- The Washington Times - Sunday, January 31, 2021

Sen. Elizabeth Warren said Sunday there is too much manipulation in the stock market and not enough regulation, pointing to the debate about GameStop trades as the latest sign of rot on Wall Street.

“It’s a rigged game,” the Massachusetts Democrat told CNN’s “State of the Union.” “It’s a set of players who come in and manipulate the market.”

Last week, a crush of users on the no-fee investment app Robinhood pumped up stocks such as GameStop following calls on social media sites such as Reddit to buy the stocks.

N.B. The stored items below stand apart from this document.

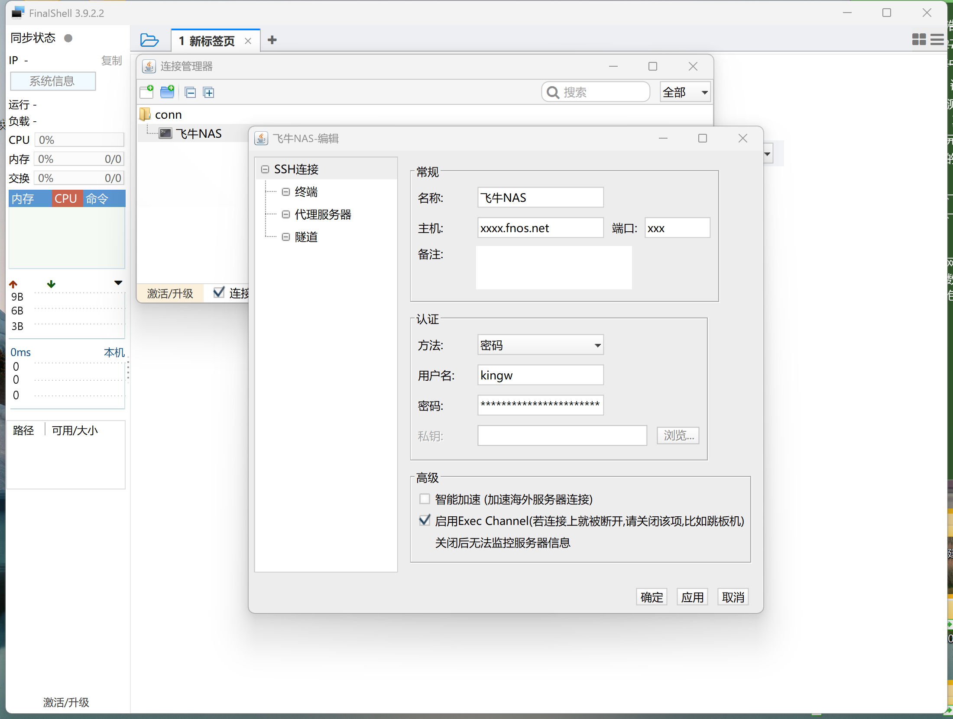Uncheck 启用Exec Channel option
Image resolution: width=953 pixels, height=719 pixels.
425,520
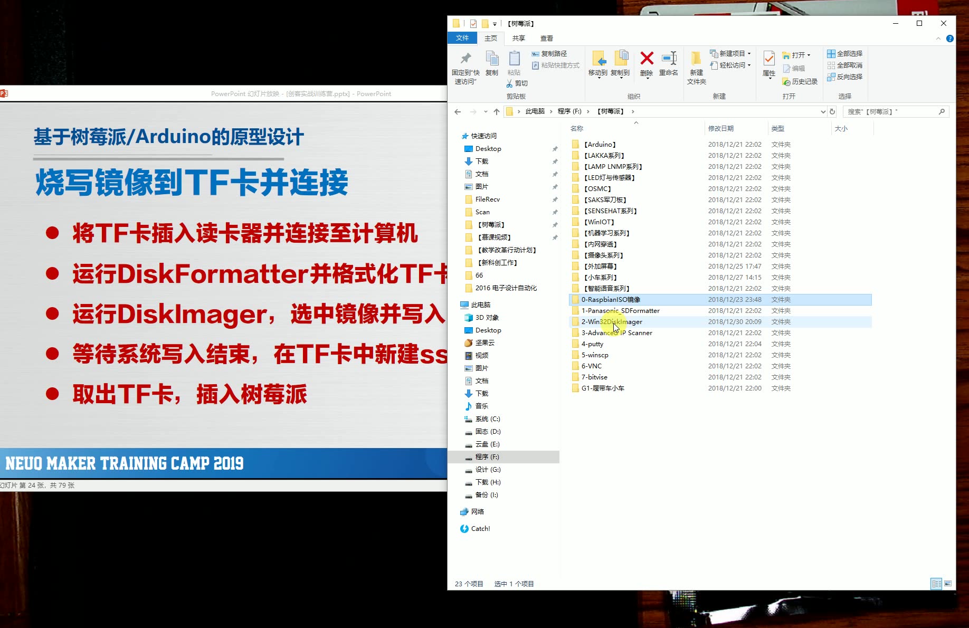Viewport: 969px width, 628px height.
Task: Click the refresh button beside address bar
Action: (x=832, y=111)
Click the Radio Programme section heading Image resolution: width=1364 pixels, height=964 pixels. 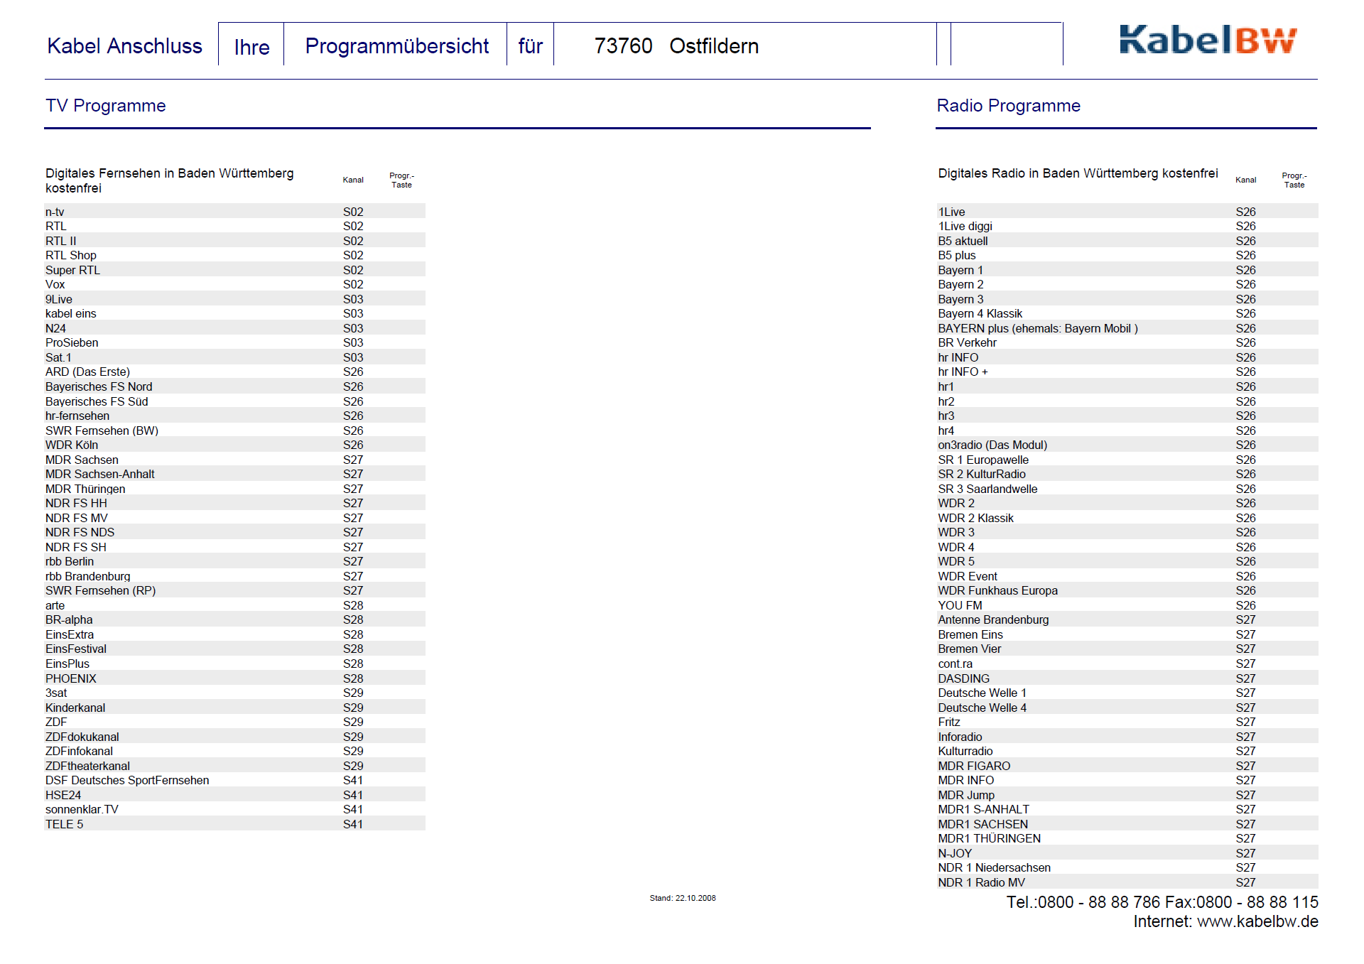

Robinhood subsequently restricted its users from buying certain stocks, including GameStop, AMC Entertainment and BlackBerry, among others, but the platform allowed its users to sell those same stocks.

The episode generated big headlines, with some arguing that average Joe investors gave crafty billionaire investors a taste of their own medicine.

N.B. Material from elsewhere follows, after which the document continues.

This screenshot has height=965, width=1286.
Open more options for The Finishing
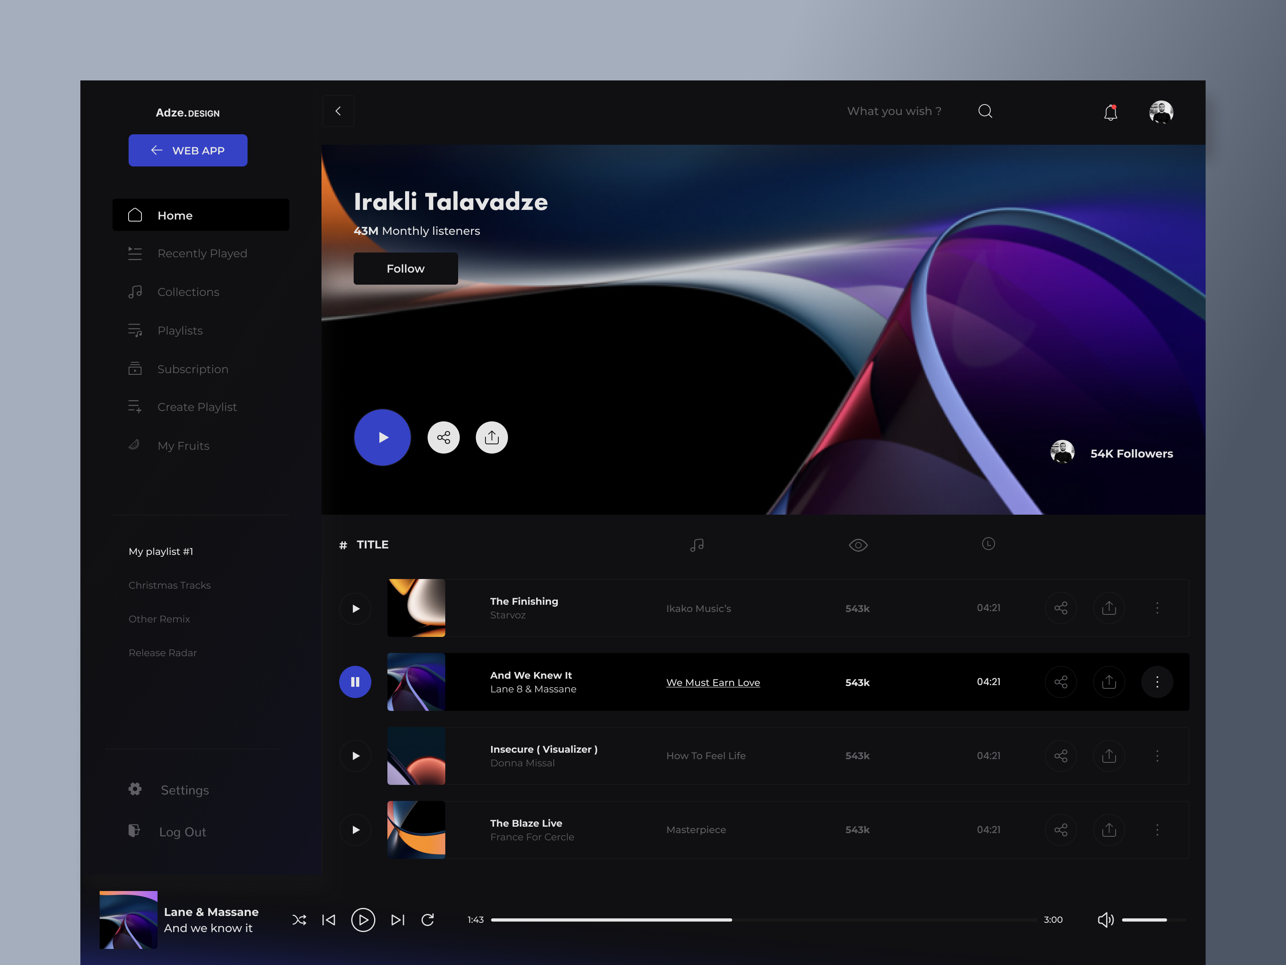(x=1157, y=608)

Ms. Warren wrote to Securities and Exchange Commission Acting Chair Allison Herren Lee to request that she review the fluctuation of GameStop’s stock price and explain what the SEC does to address market manipulation. Ms. Warren noted that the video game retailer’s stock was up 1,700% this month and wanted to know what the SEC will do to prevent similar stock-market swings in the future.

Ms. Warren said that wealthy hedge funds and others for years have turned the market into a “casino” instead of a place to raise capital and grow companies.

The senator said regulators need to investigate how all players manipulate the market, pass new rules and have the backbone to enforce them. She also has targeted arbitration deals that make it hard for regular investors to contest moves by their brokers.

“It’s time for the SEC to get off their duffs and do their jobs,” Ms. Warren said. “GameStop is just the latest ringing of the bell we have a real problem on Wall Street and it’s time to fix it.”

Ryan Lovelace contributed to this report. Disclaimer: Mr. Lovelace is a Robinhood user.